Searching for a Fairer, Simpler, Clearer Mobile Tax Policy
A recent Pew Research Center’s report has found that mobile internet usage is increasing across all demographics, most notably among young adult and non-white members of society. Of the overwhelming majority of American adults who own mobile phones, 55% use their phones to access online content. While young adults and non-whites are most likely to conduct online activity using a mobile phone, nearly a third (31%) of mobile internet users regard mobile phones as their primary source of online access, as opposed to devices such as laptops and desktop computers.

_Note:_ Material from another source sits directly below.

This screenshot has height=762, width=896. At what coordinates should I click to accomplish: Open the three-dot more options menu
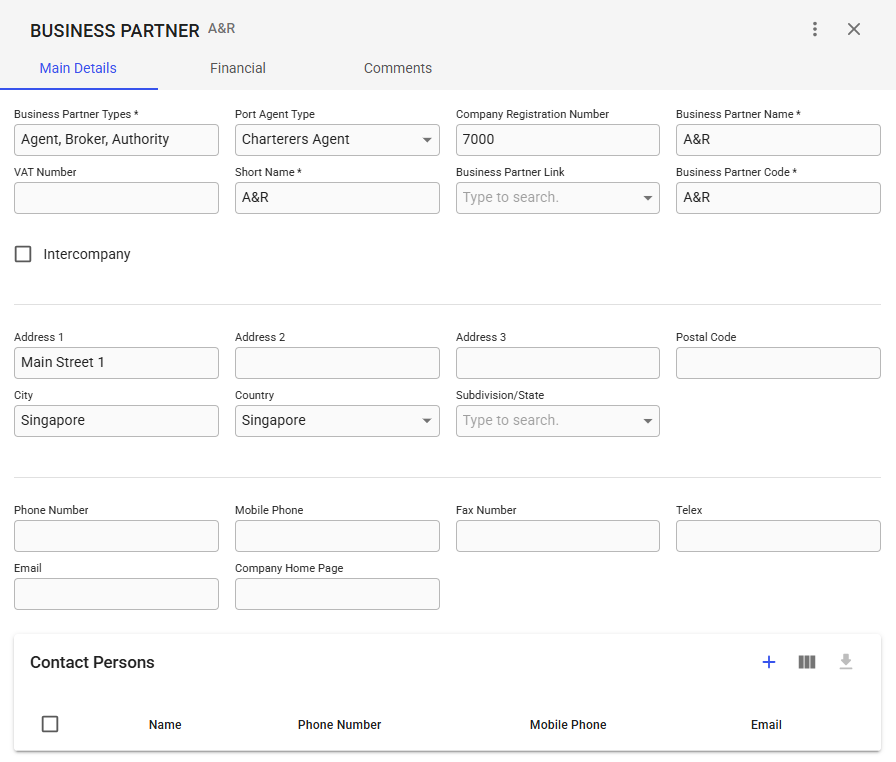coord(815,29)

Mobile Internet usage is on the rise, largely due to the growing prevalence of smartphones, especially among minorities. Minorities, particularly African-American and Hispanic consumers, own more smartphones than the overall population. Two recent reports from Nielsen indicate that 8% more African-American adults own smartphones than the overall population, and Hispanics are 28% more likely to own a smartphone than non-Hispanic Whites.

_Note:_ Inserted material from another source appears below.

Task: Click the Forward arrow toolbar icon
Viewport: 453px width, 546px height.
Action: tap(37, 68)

Policymakers should be pleased with these results as it illustrates more Americans are able to access the economic opportunities of the Internet. However, they must remain vigilant in their opposition to policies and actions that could become impediments to further growth in mobile Internet usage and adoption. New taxes and regulations in the wireless industry threaten to slow the rapid rise of mobile Internet growth. Matthew Mitchell and Thomas Stratmann’s working paper published earlier this year indicates that the direct and indirect costs resulting from disproportionate taxation are economically damaging. Mitchell and Stratmann argue that a “tragedy of the anticommons” occurs when multiple parties have the ability to exclude others from accessing a common resource. Such a circumstance typically leads to underutilization of resources. In the case at hand, overlapping municipal governances – i.e. federal, state, county, city and local districts – have led to multiple taxes. Mitchell and Stratmann found that an average phone bill supported 3.7 different taxes, with some supporting as many as 11. In a telling example of a “tragedy of the anticommons,” this complex tax system has resulted in decreased mobile usage.

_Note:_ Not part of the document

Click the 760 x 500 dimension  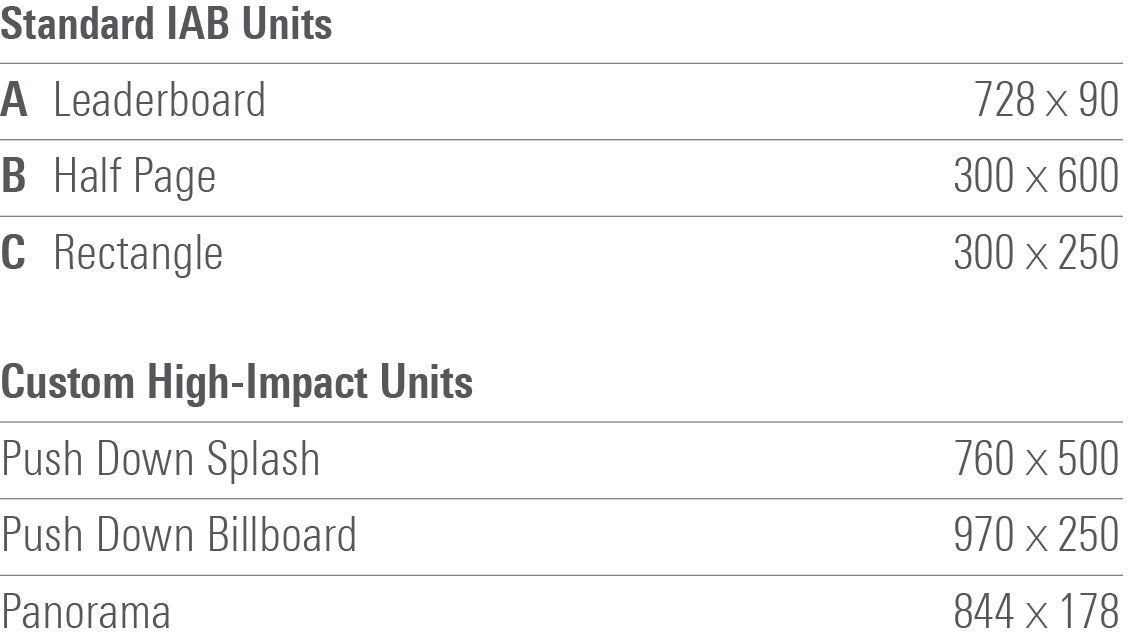1036,459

Rather than multiple levels of taxation, what policymakers should do is encourage fairer, simpler, and clearer tax policies. Policymakers appear to recognize that the status quo is untenable and are taking steps to halt further increases in taxes on mobile devices. One such step, the Wireless Tax Fairness Act, would institute a five-year moratorium on any new taxes and fees for wireless customers. According to MyWireless.org, 47 states and theDistrict of Columbia exact a higher tax rate for wireless customers than the general sales tax rate for other goods and services. Given the widespread adoption of mobile technology, a disproportionate tax burden is counterintuitive. The telecommunications industry has been successful in part because it was founded as and has remained a largely free market, but additional burdensome taxes will be detrimental to future growth.
According to a survey by MyWireless.org, 80% of consumers support a five-year suspension of new wireless taxes and fees, with 83% of African-Americans and 85% of Hispanics in support of the measure. Absent the Wireless Tax Fairness Act, future tax increases and unpredictability could discourage minorities from entering the market. African-Americans and Hispanics have demonstrated the largest mobile internet use and the strongest opposition to tax increases. Alienating this strong consumer base is not only counterintuitive, but may have an adverse impact on future wireless adoption and use. Protecting consumers from high taxes on their mobile devices helps to ensure that a robust market characterized by competition and growth continues uninterrupted.